Machine learning–assisted discovery of sensitive data in Amazon S3
Amazon Macie is a data security and privacy service that uses machine learning and pattern matching to discover and protect sensitive data stored in Amazon S3. It helps teams find buckets that are overly exposed, classify objects that may contain PII/PHI/financial data, and generate findings for governance workflows.
Macie combines managed data identifiers (built-in detectors for many global identifier types) with custom data identifiers (regex + optional keywords) tuned to your business. ML-assisted models improve recall/precision on semi-structured and unstructured content such as logs, exports, and documents.

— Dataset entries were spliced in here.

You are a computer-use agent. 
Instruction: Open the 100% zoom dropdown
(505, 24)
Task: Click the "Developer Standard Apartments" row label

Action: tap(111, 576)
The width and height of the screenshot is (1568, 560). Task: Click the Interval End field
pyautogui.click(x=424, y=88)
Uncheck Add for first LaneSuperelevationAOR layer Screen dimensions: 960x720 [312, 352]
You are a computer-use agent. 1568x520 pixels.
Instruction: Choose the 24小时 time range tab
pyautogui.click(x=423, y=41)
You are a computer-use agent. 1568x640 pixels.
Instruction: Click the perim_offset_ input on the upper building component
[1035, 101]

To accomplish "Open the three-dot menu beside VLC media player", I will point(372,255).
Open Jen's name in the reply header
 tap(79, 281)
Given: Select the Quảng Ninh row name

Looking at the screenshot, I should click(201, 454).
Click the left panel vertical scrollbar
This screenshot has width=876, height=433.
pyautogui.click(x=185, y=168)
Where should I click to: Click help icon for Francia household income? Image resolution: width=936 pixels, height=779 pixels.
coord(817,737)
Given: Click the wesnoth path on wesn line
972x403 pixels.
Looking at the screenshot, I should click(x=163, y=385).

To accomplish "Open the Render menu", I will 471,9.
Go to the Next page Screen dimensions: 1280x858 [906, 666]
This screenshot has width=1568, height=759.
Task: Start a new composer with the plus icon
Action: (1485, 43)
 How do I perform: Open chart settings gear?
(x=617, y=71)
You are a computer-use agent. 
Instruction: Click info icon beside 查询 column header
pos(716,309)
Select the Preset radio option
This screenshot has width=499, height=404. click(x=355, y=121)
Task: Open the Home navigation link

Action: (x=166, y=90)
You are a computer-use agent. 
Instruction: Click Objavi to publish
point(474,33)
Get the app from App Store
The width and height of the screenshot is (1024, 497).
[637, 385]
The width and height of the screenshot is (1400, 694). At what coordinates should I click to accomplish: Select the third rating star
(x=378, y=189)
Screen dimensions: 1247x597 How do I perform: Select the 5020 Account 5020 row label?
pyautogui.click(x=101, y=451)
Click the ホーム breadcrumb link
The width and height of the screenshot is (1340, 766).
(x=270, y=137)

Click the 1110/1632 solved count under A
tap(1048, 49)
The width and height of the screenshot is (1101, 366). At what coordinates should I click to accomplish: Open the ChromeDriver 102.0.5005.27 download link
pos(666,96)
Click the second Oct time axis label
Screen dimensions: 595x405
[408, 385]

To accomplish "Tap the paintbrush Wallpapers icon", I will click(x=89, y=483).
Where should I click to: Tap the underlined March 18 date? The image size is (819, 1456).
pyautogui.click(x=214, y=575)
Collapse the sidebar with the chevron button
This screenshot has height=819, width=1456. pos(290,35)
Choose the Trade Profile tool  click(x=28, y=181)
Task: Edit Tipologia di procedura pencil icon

Macie maintains an inventory of buckets and evaluates their security and privacy posture: public access settings, encryption defaults, sharing, and policy conditions. Use this inventory to drive data perimeter projects and to prioritize scans for high-value buckets.
| Type | Description |
|---|---|
| Policy / access | Bucket becomes public, ACL changes, risky cross-account access. |
| Sensitive data | Objects matching PII/PHI/financial or custom identifiers. |
| Anomalies | Unusual data volume or access patterns (where enabled). |
| Encryption | Objects stored without expected encryption context. |
Send Macie findings to Amazon EventBridge for SNS, Slack, Jira, or Lambda-driven response: tighten bucket policies, trigger object tagging, or open a governance ticket. Pair with Step Functions for human-in-the-loop approvals before remediation.
Macie integrates with Security Hub so sensitive-data and policy findings appear beside GuardDuty and Config results. Security teams can build a single severity-ranked queue and track mean-time-to-remediate for data exposure classes.